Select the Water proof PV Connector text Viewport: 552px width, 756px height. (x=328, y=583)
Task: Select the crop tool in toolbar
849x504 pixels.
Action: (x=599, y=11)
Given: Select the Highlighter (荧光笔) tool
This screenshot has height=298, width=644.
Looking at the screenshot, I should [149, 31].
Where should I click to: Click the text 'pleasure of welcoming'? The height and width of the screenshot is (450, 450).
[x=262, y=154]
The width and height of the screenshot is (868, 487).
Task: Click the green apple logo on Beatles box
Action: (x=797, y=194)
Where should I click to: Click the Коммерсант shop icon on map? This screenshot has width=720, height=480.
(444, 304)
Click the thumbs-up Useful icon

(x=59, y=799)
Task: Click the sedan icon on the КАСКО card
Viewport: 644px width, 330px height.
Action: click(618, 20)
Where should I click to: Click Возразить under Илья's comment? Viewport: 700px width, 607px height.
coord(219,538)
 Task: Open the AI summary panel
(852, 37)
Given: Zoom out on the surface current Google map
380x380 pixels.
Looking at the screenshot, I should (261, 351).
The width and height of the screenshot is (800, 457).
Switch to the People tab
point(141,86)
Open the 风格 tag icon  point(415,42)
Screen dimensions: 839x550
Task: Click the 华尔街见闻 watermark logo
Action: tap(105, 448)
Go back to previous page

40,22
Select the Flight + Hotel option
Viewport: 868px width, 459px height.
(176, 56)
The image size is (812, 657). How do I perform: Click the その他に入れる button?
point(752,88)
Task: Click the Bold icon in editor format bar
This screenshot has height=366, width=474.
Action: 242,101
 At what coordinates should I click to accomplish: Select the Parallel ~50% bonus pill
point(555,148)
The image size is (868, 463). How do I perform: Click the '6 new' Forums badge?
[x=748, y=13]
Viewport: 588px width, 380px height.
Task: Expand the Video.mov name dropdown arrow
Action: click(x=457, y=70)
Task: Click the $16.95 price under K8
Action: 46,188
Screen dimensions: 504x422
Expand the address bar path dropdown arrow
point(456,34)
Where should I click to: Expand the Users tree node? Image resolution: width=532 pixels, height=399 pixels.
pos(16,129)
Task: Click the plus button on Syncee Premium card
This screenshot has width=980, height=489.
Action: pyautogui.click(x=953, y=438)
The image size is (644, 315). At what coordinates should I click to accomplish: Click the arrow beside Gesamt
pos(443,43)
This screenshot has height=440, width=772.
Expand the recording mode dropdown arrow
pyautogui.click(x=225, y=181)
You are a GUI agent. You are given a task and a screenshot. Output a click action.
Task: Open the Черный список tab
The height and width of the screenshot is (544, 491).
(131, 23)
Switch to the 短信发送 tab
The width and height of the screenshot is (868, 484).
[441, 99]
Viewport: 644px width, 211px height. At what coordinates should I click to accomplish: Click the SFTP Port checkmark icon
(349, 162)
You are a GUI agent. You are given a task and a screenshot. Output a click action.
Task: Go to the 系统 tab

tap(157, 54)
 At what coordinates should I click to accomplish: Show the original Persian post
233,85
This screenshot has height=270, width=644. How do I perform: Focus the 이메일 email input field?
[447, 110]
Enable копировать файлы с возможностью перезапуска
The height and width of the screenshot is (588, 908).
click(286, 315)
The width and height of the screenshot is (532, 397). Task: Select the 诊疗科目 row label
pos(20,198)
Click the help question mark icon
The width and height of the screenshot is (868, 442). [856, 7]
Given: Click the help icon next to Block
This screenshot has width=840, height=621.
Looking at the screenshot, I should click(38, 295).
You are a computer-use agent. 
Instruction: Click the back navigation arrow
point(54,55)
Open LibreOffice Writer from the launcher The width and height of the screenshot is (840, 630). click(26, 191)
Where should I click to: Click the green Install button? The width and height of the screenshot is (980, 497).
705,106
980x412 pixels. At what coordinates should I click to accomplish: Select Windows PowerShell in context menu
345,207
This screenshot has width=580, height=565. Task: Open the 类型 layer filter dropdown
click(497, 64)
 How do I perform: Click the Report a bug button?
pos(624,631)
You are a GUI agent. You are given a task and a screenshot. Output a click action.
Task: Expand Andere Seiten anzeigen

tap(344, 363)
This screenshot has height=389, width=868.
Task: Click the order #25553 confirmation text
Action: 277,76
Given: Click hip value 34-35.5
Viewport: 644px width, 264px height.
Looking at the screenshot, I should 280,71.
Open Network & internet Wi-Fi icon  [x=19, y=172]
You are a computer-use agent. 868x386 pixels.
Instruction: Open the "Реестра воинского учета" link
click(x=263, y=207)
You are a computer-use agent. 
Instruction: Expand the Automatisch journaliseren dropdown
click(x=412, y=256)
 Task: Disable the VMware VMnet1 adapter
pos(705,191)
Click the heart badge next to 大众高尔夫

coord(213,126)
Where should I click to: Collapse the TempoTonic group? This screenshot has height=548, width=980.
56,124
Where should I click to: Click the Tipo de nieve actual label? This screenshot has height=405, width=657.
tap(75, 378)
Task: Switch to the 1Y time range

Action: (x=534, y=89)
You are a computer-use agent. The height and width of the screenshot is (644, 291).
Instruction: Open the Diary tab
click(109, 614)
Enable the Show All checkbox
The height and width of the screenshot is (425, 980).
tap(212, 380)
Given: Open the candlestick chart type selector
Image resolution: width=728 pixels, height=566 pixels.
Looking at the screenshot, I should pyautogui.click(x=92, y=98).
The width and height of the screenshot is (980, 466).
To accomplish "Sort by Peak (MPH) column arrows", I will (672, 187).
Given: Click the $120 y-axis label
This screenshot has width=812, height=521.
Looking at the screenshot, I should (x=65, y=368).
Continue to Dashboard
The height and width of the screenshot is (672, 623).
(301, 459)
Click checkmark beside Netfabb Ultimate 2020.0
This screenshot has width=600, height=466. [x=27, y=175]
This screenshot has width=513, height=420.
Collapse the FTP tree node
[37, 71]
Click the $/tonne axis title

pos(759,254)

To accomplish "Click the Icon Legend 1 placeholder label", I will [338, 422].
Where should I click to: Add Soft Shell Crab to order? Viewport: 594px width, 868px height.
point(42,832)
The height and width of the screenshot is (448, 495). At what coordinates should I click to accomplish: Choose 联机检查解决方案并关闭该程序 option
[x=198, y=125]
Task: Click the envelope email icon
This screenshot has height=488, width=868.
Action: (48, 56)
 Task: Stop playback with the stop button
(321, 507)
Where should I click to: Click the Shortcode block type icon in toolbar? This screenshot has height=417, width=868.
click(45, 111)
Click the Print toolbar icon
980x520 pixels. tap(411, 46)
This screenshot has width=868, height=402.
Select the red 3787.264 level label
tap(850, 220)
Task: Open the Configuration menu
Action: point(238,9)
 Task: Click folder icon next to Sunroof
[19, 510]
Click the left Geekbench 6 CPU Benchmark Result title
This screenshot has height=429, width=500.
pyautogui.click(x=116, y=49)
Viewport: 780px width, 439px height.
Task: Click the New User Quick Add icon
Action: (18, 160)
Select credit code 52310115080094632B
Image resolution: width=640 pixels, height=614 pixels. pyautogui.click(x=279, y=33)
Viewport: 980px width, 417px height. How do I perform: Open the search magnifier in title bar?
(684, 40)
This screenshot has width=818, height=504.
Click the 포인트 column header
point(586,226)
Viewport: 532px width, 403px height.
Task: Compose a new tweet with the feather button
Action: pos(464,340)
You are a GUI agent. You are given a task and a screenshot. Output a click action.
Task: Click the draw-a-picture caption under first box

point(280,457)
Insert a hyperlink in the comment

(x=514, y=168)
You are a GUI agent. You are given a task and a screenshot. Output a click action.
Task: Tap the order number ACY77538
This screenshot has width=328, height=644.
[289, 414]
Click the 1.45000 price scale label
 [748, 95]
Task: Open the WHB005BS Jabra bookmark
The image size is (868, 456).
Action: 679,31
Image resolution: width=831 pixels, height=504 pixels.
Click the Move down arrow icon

● Directions
All lines above with "computer" in them should be returned.

● Solution for this task
You are a computer-use agent. 
You are a computer-use agent. 868x386 pixels.
You are a computer-use agent. 
You are a computer-use agent. The height and width of the screenshot is (644, 291).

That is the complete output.